WORK TO COMPLETE. Switch every instance of "At what coordinates should I click to accomplish" in the items below to "Where should I click to accomplish". Write out all the items again with nothing else altered.

[Items from a dataset]
# # # #

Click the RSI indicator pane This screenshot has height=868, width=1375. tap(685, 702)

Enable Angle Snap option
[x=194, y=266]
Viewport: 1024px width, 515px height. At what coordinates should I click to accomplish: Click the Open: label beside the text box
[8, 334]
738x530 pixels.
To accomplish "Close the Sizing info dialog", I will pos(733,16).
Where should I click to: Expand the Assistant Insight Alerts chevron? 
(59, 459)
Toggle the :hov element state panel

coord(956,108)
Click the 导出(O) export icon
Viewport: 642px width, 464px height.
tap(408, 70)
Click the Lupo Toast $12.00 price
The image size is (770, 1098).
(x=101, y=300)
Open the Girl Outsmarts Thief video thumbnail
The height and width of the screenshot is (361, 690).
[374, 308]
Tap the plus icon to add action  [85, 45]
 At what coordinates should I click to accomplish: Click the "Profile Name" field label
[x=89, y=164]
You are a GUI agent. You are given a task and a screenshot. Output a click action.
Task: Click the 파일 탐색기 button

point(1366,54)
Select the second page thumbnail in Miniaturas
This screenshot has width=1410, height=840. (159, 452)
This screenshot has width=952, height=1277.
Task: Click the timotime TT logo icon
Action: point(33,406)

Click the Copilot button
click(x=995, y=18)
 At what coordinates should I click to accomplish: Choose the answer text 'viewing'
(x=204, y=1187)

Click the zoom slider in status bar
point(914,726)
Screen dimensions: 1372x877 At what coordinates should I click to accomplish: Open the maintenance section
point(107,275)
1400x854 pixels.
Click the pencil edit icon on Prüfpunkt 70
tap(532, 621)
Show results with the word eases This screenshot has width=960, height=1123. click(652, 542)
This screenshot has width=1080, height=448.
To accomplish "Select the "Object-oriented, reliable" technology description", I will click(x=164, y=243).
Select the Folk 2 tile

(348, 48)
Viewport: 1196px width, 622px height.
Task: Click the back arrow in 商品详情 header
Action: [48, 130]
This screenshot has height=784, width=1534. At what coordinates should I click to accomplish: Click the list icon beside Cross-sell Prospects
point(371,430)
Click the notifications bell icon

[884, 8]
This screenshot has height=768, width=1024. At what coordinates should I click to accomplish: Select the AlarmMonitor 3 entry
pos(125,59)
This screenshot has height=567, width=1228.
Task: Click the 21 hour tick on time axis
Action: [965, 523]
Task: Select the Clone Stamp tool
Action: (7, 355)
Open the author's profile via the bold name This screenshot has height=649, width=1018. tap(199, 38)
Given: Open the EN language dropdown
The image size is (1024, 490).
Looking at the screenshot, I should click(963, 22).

# # # #

RESPONSE TO THE EXERCISE.
Click the RSI indicator pane This screenshot has height=868, width=1375. tap(685, 702)

Enable Angle Snap option
[x=194, y=266]
Viewport: 1024px width, 515px height. Where should I click to accomplish: Click the Open: label beside the text box
[8, 334]
738x530 pixels.
To accomplish "Close the Sizing info dialog", I will pos(733,16).
Where should I click to: Expand the Assistant Insight Alerts chevron? 
(59, 459)
Toggle the :hov element state panel

coord(956,108)
Click the 导出(O) export icon
Viewport: 642px width, 464px height.
tap(408, 70)
Click the Lupo Toast $12.00 price
The image size is (770, 1098).
(x=101, y=300)
Open the Girl Outsmarts Thief video thumbnail
The height and width of the screenshot is (361, 690).
[374, 308]
Tap the plus icon to add action  [85, 45]
 Where should I click to accomplish: Click the "Profile Name" field label
[x=89, y=164]
You are a GUI agent. You are given a task and a screenshot. Output a click action.
Task: Click the 파일 탐색기 button

point(1366,54)
Select the second page thumbnail in Miniaturas
This screenshot has width=1410, height=840. (159, 452)
This screenshot has width=952, height=1277.
Task: Click the timotime TT logo icon
Action: point(33,406)

Click the Copilot button
click(x=995, y=18)
 Where should I click to accomplish: Choose the answer text 'viewing'
(x=204, y=1187)

Click the zoom slider in status bar
point(914,726)
Screen dimensions: 1372x877 Where should I click to accomplish: Open the maintenance section
point(107,275)
1400x854 pixels.
Click the pencil edit icon on Prüfpunkt 70
tap(532, 621)
Show results with the word eases This screenshot has width=960, height=1123. click(652, 542)
This screenshot has width=1080, height=448.
To accomplish "Select the "Object-oriented, reliable" technology description", I will click(x=164, y=243).
Select the Folk 2 tile

(348, 48)
Viewport: 1196px width, 622px height.
Task: Click the back arrow in 商品详情 header
Action: [48, 130]
This screenshot has height=784, width=1534. Where should I click to accomplish: Click the list icon beside Cross-sell Prospects
point(371,430)
Click the notifications bell icon

[884, 8]
This screenshot has height=768, width=1024. Where should I click to accomplish: Select the AlarmMonitor 3 entry
pos(125,59)
This screenshot has height=567, width=1228.
Task: Click the 21 hour tick on time axis
Action: [965, 523]
Task: Select the Clone Stamp tool
Action: (7, 355)
Open the author's profile via the bold name This screenshot has height=649, width=1018. tap(199, 38)
Given: Open the EN language dropdown
The image size is (1024, 490).
Looking at the screenshot, I should click(963, 22).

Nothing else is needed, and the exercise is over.